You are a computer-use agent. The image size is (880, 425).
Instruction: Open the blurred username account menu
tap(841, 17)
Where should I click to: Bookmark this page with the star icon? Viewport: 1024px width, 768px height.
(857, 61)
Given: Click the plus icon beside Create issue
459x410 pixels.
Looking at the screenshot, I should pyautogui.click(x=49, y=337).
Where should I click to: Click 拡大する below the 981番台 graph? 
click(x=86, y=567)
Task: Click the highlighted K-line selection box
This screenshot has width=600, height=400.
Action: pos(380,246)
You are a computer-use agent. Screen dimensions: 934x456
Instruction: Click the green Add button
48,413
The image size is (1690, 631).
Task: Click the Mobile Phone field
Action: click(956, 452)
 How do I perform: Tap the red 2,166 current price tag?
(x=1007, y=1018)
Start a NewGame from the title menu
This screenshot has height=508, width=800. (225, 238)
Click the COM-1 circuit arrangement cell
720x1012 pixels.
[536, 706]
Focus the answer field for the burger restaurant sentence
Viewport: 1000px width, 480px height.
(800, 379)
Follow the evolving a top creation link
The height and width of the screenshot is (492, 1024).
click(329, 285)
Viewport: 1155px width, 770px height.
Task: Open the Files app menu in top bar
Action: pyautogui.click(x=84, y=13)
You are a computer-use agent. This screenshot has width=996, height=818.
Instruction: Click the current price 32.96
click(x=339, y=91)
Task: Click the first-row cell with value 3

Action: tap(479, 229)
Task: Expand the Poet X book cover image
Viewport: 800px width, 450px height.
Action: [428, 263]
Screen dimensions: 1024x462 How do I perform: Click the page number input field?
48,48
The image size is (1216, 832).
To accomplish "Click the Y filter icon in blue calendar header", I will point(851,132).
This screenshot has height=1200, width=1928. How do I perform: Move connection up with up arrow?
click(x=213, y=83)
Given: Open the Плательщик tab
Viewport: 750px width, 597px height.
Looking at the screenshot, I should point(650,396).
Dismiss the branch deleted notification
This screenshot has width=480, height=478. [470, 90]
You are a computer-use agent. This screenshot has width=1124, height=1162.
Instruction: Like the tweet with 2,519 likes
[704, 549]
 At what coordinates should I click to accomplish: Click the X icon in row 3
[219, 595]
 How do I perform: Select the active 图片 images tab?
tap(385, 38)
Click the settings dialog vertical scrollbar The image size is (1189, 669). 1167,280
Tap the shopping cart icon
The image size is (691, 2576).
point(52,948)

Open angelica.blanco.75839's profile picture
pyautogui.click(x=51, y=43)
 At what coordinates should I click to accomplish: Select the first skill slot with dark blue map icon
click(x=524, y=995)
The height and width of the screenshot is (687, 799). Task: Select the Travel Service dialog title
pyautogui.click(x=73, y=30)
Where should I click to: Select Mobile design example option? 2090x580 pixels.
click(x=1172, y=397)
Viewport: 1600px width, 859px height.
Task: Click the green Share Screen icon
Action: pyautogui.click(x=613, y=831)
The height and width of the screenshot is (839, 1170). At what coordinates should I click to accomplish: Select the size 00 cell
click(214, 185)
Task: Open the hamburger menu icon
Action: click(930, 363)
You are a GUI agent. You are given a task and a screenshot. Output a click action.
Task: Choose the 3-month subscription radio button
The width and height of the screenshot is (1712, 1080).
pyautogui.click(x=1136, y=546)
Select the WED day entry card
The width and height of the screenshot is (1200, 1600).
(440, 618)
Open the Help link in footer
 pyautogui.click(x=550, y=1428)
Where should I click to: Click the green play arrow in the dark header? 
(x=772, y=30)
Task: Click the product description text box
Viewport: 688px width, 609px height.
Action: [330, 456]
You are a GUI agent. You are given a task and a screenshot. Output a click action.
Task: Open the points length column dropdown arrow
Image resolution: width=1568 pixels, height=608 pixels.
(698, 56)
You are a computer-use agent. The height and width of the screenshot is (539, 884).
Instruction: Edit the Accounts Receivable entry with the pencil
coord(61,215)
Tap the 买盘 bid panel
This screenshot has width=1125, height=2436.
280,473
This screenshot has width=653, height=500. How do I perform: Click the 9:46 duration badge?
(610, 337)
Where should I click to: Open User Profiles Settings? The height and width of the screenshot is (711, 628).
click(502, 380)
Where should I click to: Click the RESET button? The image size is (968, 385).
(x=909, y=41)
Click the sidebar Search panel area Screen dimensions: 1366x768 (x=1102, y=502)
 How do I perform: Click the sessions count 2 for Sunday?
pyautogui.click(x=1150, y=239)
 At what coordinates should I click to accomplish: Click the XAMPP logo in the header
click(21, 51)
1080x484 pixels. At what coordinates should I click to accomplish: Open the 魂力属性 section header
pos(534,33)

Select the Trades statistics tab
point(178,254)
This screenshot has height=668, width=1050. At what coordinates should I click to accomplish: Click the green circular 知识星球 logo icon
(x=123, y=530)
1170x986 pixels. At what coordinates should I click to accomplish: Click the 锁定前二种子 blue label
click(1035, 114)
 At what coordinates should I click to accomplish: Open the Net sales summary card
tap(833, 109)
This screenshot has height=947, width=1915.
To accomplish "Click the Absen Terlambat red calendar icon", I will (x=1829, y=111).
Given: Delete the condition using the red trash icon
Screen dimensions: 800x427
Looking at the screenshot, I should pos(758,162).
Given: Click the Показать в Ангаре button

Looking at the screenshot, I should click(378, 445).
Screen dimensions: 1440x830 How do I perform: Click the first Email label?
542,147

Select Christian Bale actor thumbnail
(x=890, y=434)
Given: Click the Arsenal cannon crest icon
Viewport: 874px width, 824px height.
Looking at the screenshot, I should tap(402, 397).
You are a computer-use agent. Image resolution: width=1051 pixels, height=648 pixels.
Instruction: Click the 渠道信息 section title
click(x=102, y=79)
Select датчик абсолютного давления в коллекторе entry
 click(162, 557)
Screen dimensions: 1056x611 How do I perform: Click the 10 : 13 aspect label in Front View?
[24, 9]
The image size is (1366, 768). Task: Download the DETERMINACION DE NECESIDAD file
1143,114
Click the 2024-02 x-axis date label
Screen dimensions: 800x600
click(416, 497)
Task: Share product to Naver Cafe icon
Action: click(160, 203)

Directions: Please transcribe, exactly and with nothing added, the lines from the first line of the material above through the line that contains "Given: Click the plus".

Answer to the exercise:
You are a computer-use agent. The image size is (880, 425).
Instruction: Open the blurred username account menu
tap(841, 17)
Where should I click to: Bookmark this page with the star icon? Viewport: 1024px width, 768px height.
(857, 61)
Given: Click the plus icon beside Create issue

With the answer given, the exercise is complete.